TASK DETAILS:
Could you reproduce the records from the line containing "Where should I" through the end of the records, with the requests included, adding 110 to every coordinate in the answers? Leave the pictures out of your answer.

— BEGIN —

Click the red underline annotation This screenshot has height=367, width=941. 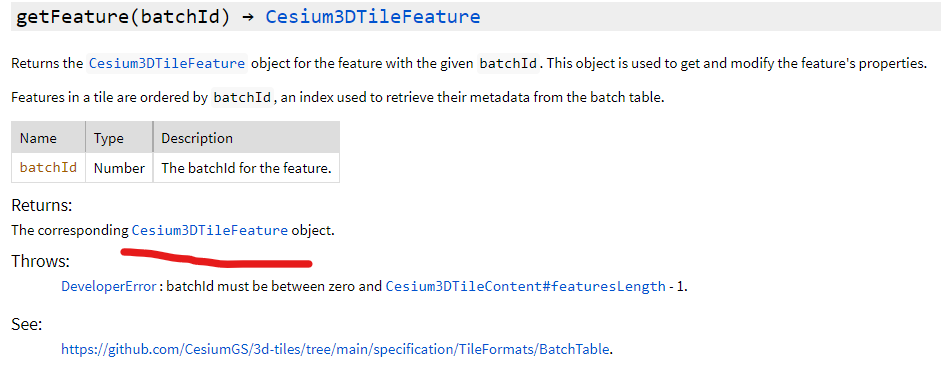(x=217, y=258)
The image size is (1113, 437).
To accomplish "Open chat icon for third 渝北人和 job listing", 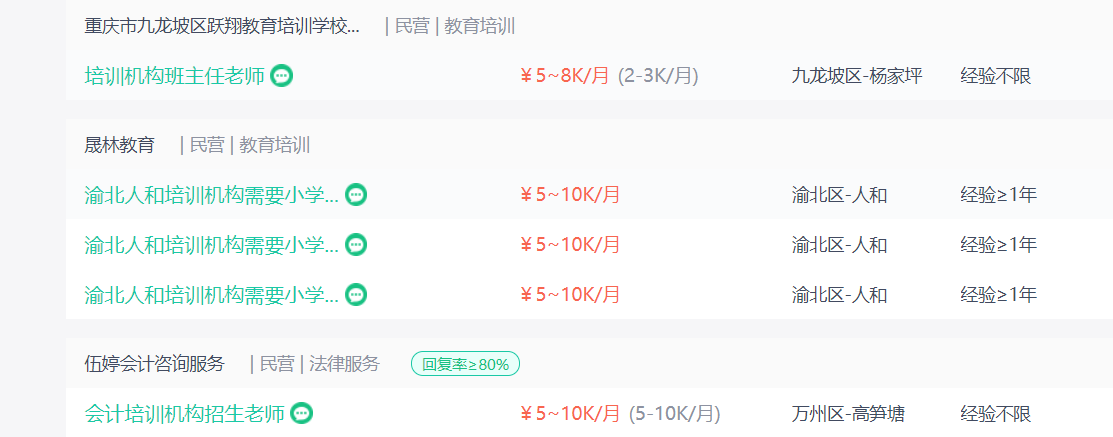I will 356,294.
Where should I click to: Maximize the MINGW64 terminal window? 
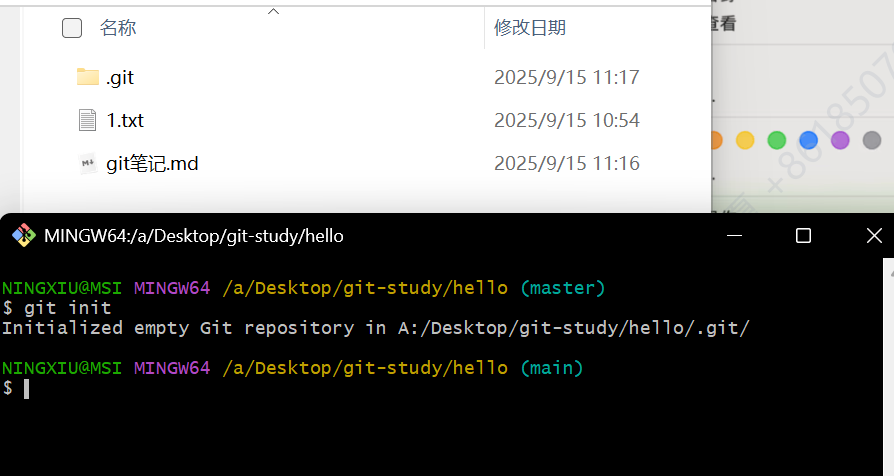pos(803,236)
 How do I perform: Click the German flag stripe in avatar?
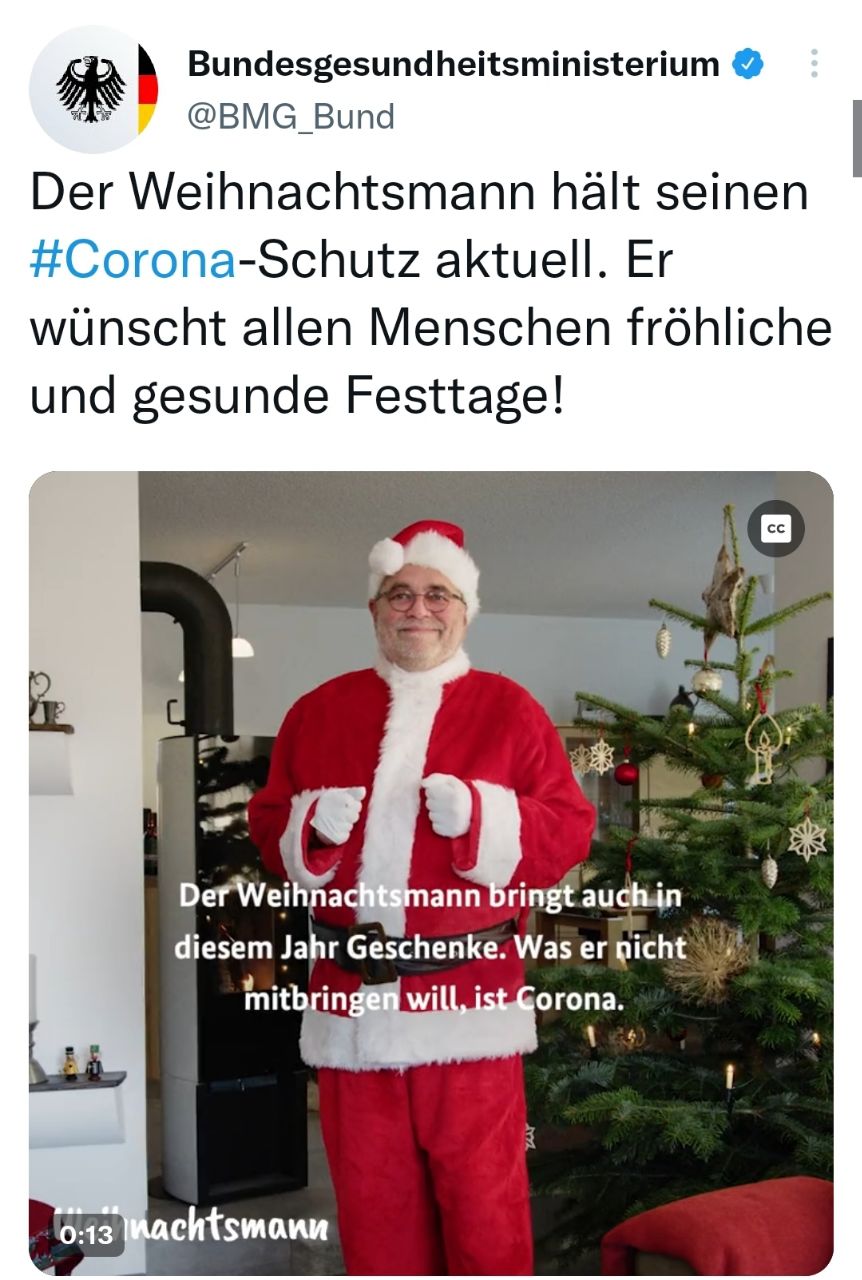147,89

— END —

IN RESPONSE:
Where should I click to: Maximize the MINGW64 terminal window? 
pos(913,346)
 How do I perform: Click the German flag stripe in avatar?
257,199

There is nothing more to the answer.